── Data records ──

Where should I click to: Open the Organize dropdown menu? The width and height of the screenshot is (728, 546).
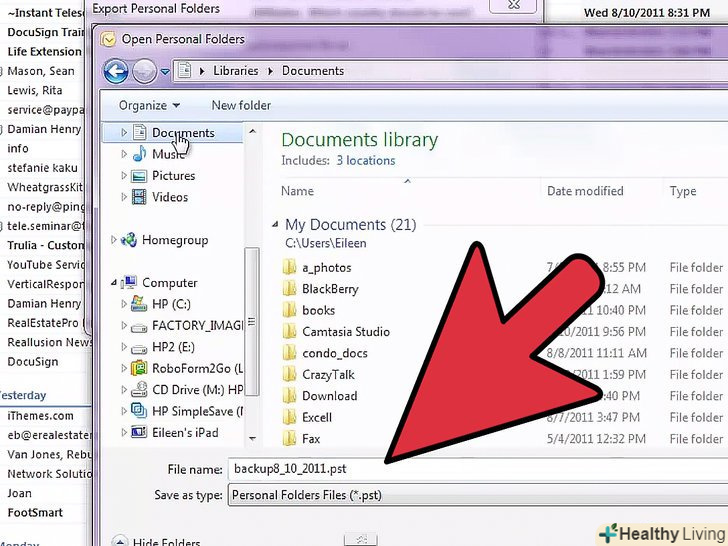pyautogui.click(x=149, y=105)
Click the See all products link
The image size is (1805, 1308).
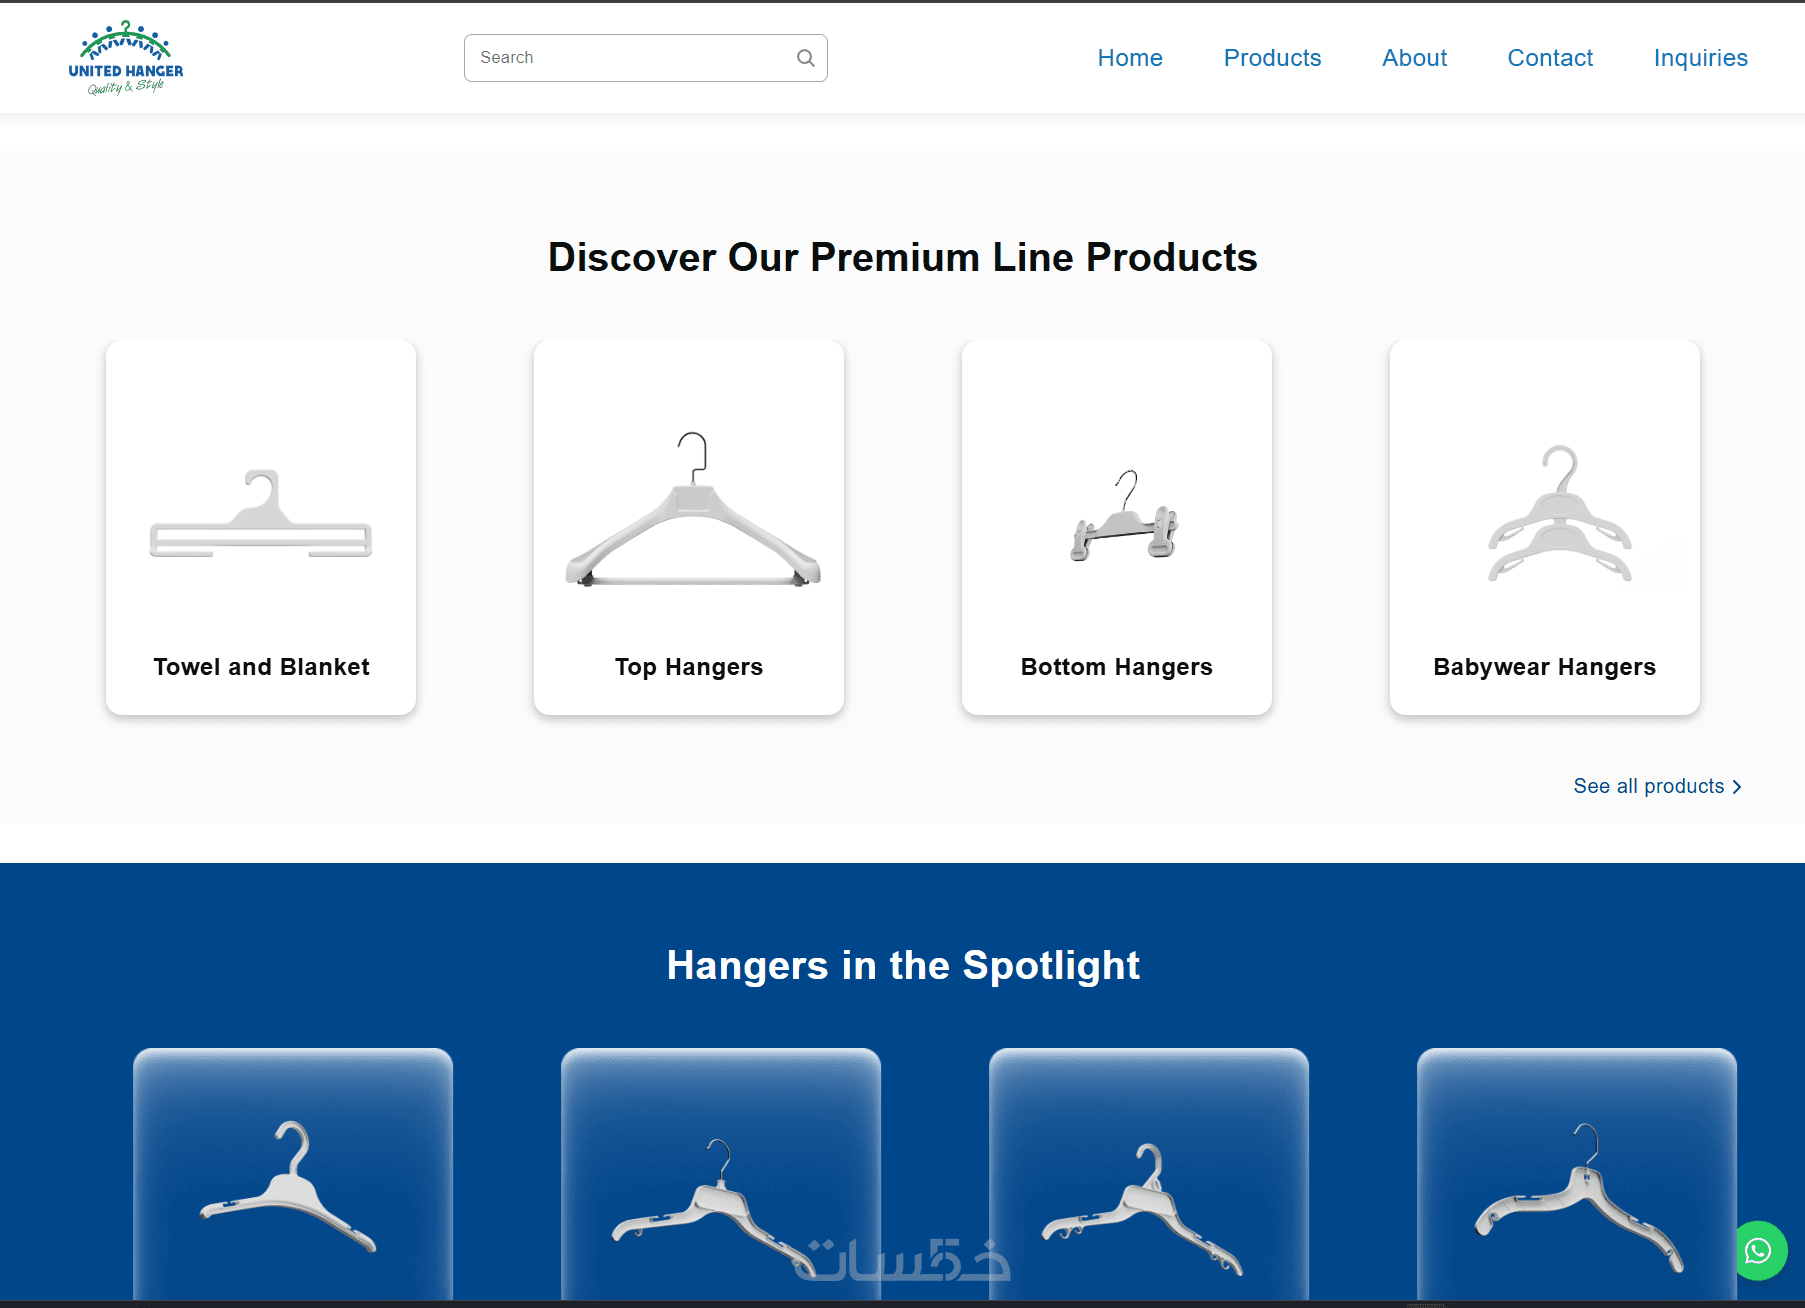point(1657,786)
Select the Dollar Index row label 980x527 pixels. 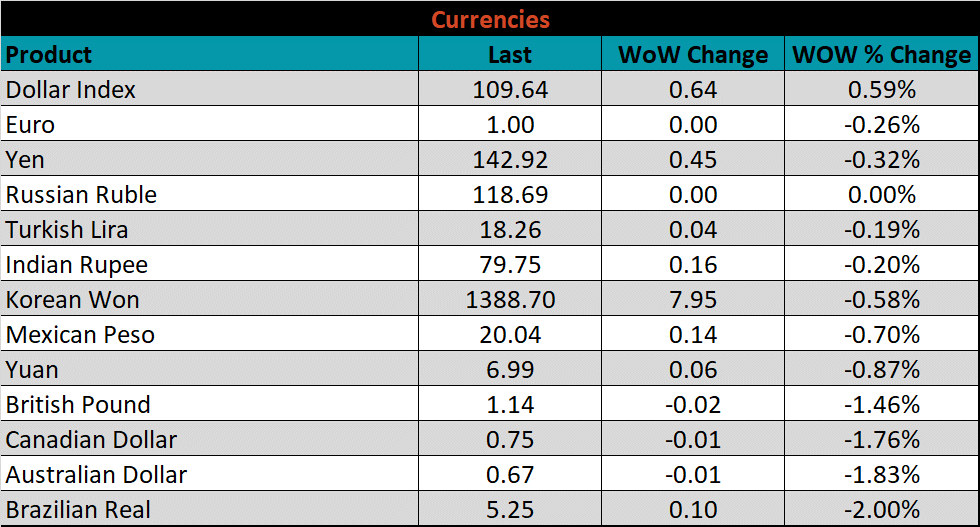click(71, 90)
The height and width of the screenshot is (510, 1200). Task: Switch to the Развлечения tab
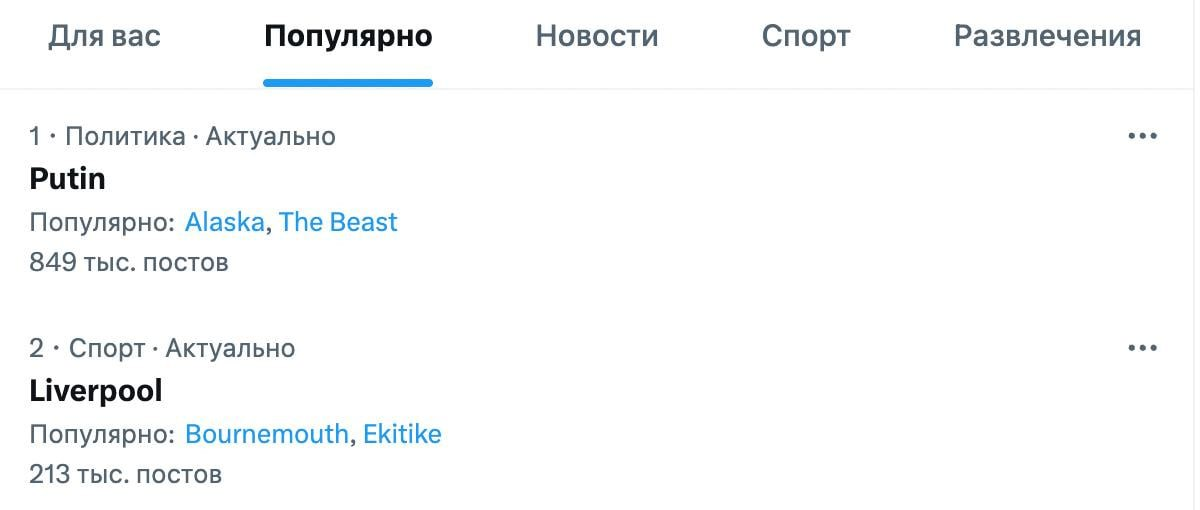click(x=1047, y=37)
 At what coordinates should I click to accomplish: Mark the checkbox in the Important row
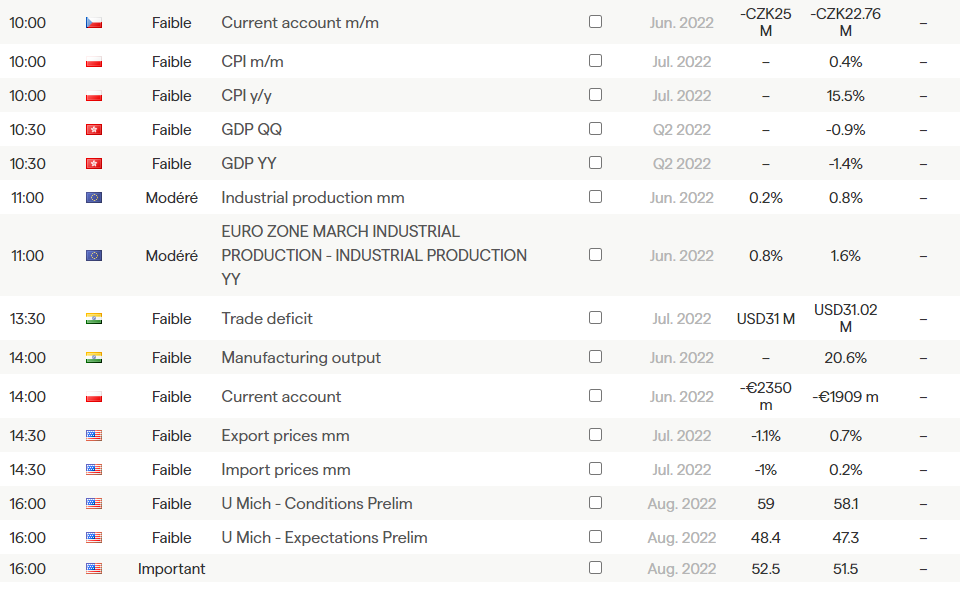coord(595,568)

───

(Exercise aim): Once the line containing "The height and" is found, it and every line through the end of the records above should be output exactly, with no pictures.

(Task answer):
The height and width of the screenshot is (510, 1200). Task: Switch to the Развлечения tab
click(x=1047, y=37)
 At what coordinates should I click to accomplish: Mark the checkbox in the Important row
coord(595,568)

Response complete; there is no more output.